Share of high-fee yielding equity slips in MF industry's asset mix

While price-led erosion will have an impact on the asset base, the slowdown in equity flows will also weigh on industry’s ability to expand the asset size
The hit on the equity markets is likely to translate into lower revenues for the Rs 24-trillion MF industry, with the share of higher-fee generating equity assets shrinking to 37 per cent as of March 31 this year, as against 43 per cent a year ago.

“The fees charged on equity assets are usually higher than those charged on debt assets. With the share of equity shrinking in the overall pie, industry players will see their revenues come under pressure,” said a senior executive of a fund house.

In 2018, the Securities and Exchange Board of India (Sebi) had tweaked the total expense ratio (TER) structures so that as schemes gain scale and size, TERs come off, and vice-versa.

While the cut in assets will allow MFs to charge higher TERs, overall revenues are likely to be hit.
“In the current context, as equity AUM (assets under management) have dipped materially, TERs on some funds have increased marginally. (But) trail commissions on AUM are fixed irrespective of the TER charged.
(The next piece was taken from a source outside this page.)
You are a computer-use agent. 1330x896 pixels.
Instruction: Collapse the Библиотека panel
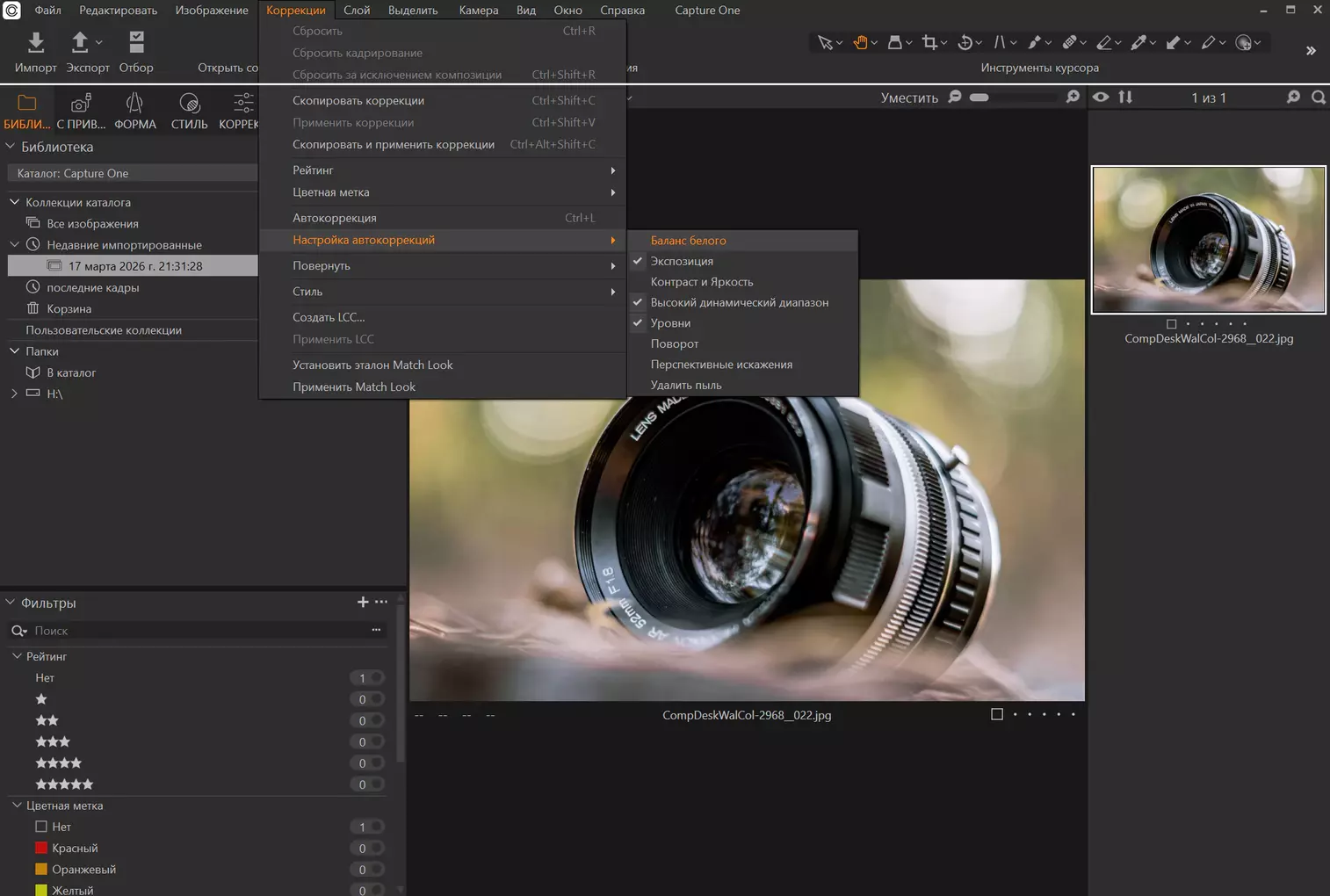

Hence, yields may improve marginally, but the absolute revenue will fall, led by a dip in AUM,” Axis Capital said in a client note.


Besides tweaking the asset slabs, Sebi had reduced the cap on equity TERs to 2.25 per cent, from 2.5 per cent.

Meanwhile, fund houses seeing significant outflows from their debt schemes face a double-whammy. 

“Some fund houses have lost a significant market share in debt-oriented schemes, with investors avoiding such schemes because of a higher level of credit risks sitting in their portfolios,” said a fund manager.

“For these fund houses, both debt and equity businesses are likely to yield muted revenue growth in the new financial year,” he added.
While the price-led erosion will have an impact on the asset base, the slowdown in equity flows will weigh on the industry’s ability to expand the asset size. 

“Investor sentiment has been weak, given the volatility in the markets. Further, the Covid-19-induced lockdown has taken a toll on investors’ cash flows, hurting their investing capacity. As a result, investors have become cautious and are sitting on the sidelines,” said Srikanth Matrubai, chief executive officer of SriKavi Wealth.

After showing resilience in March, equity flows saw a sharp slowdown in April, falling 47 per cent. Equity schemes garnered Rs 6,212 crore, as against Rs 11,722 crore in the previous month.

After a recovery in April, the equity markets have returned their downward trajectory. 

So far, the benchmark Nifty is down over 10 per cent in May, after recouping 14.68 per cent last month.

On Monday, the Nifty cracked 3.4 per cent, as the details of the Rs 20-trillion stimulus package announced by the government did not cut ice with the markets. Concerns over recessionary pressures on India's economy and the US-China trade tensions added to the risk-off sentiment.